Next morning, goodbye to younger brother, sister Ciss*** and the baby girl. My parents came with me to the railway terminus. I left them for a moment, hurried to the big clock and met the two Sergeants, who I found in a state of great excitement for reasons they cautiously told me about.
     They had already checked the platform from which our train should depart. There they heard a railway official tell a soldier that it had been cancelled, that he must go to Charing Cross to board another train in about an hour’s time. The Sergeants hurried away from the platform and, between them, concocted a plot which they hoped would gain us another day at home: simply, that we should hide outside Victoria until it would be too late for us to reach Charing Cross in time to catch the special train. We would then dash into Victoria Station, hurry to the Transport Officer’s place, and report ready to catch the pre-arranged train. I went back to my parents and told them of the wicked plan. We said goodbye in case things went wrong.

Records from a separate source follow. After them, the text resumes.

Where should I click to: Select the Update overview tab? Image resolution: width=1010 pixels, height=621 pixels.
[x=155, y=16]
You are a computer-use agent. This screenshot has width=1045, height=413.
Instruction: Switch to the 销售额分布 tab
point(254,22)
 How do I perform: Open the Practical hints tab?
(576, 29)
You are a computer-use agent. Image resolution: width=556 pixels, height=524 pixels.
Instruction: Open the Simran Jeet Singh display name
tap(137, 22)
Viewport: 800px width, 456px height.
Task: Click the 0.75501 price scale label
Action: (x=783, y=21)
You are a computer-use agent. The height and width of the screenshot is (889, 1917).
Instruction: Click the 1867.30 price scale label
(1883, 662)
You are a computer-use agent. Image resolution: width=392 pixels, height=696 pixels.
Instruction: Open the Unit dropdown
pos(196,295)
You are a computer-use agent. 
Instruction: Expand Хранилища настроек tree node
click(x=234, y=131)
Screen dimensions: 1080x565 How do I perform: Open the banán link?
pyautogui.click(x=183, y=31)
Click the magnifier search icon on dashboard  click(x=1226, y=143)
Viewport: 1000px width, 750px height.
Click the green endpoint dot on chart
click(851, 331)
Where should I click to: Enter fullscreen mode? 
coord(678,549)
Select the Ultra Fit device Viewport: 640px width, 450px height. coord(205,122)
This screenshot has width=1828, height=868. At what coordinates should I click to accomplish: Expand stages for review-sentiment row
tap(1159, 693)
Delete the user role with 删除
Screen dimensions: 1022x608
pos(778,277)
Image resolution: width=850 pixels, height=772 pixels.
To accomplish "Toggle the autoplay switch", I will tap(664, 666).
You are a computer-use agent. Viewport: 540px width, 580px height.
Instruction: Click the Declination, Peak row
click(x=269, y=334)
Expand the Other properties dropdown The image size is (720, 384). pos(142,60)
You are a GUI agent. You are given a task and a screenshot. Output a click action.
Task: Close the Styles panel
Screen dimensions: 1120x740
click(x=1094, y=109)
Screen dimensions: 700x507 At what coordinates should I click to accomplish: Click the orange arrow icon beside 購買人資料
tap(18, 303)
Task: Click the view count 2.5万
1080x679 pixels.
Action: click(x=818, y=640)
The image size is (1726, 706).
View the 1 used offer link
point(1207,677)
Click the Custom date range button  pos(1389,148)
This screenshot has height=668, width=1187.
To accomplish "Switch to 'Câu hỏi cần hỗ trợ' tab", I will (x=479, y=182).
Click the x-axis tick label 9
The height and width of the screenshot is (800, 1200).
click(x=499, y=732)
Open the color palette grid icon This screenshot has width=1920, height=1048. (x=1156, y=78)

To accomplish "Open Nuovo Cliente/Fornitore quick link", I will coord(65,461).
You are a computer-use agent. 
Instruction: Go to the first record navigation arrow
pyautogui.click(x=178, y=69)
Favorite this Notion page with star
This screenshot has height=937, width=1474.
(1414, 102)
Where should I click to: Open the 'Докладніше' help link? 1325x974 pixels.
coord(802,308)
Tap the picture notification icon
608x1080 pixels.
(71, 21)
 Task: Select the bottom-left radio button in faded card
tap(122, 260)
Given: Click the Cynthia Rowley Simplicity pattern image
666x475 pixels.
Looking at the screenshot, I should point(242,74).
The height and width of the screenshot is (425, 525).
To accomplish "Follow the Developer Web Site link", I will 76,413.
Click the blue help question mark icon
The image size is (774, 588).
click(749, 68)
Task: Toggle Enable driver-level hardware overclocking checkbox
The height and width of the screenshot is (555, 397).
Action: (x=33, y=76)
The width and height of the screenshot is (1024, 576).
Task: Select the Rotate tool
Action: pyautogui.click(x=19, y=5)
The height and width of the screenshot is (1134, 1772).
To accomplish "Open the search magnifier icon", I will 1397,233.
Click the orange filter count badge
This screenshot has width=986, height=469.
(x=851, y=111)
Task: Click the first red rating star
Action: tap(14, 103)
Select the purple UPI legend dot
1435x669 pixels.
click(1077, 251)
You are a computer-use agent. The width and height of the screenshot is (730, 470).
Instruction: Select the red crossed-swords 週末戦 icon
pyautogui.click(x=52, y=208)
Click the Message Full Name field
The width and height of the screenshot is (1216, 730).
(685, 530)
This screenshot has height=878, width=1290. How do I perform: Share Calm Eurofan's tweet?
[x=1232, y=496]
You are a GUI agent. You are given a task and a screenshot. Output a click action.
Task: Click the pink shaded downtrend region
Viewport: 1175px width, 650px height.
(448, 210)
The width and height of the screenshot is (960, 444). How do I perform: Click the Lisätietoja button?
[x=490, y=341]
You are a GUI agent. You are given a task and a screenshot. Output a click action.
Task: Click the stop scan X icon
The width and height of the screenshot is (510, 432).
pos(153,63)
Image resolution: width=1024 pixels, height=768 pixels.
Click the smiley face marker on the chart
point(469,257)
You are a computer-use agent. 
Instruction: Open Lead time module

     So, after lurking outside for a while, the Sergeants and I rushed into Victoria and on upstairs to the RTO, were duly staggered when he said we ought to be at Charing Cross already, and told him we would do our damnedest to get there in time. We accepted a note from him to the RTO at Charing Cross explaining everything. Arriving at Charing Cross we manifested amazement when the rather annoyed RTO there told us the one and only train had gone. Finally, he endorsed our passes extending leave by 24 hours. And we all went home again.****
     Strangely, that extension of leave had an unnatural feeling around it. All concerned had thought my departure certain, we’d said our goodbyes, yet here I was, back home again. It didn’t seem right somehow.
     By way of a bonus, I went off for a last look at my favourite haunts. How came it then that I finished up by a canal at a spot on the opposite bank to a factory in whose offices worked my girlfriend? No hope of contacting her during working hours, yet I wrote a note to her, wrapped it around a stone and waited. Soon I saw a girl walking from one building to another and called out to her, then threw my message across the water. She picked it up, straightened out the paper, read it, then waved reassuringly I thought. She did deliver it, I learnt at a much later date.’
* The “Downing Street” reference here is a mistake. Lloyd George served as PM for many years, but didn’t move up from Secretary Of State For War until December 7, 1916, after Herbert Asquith’s resignation.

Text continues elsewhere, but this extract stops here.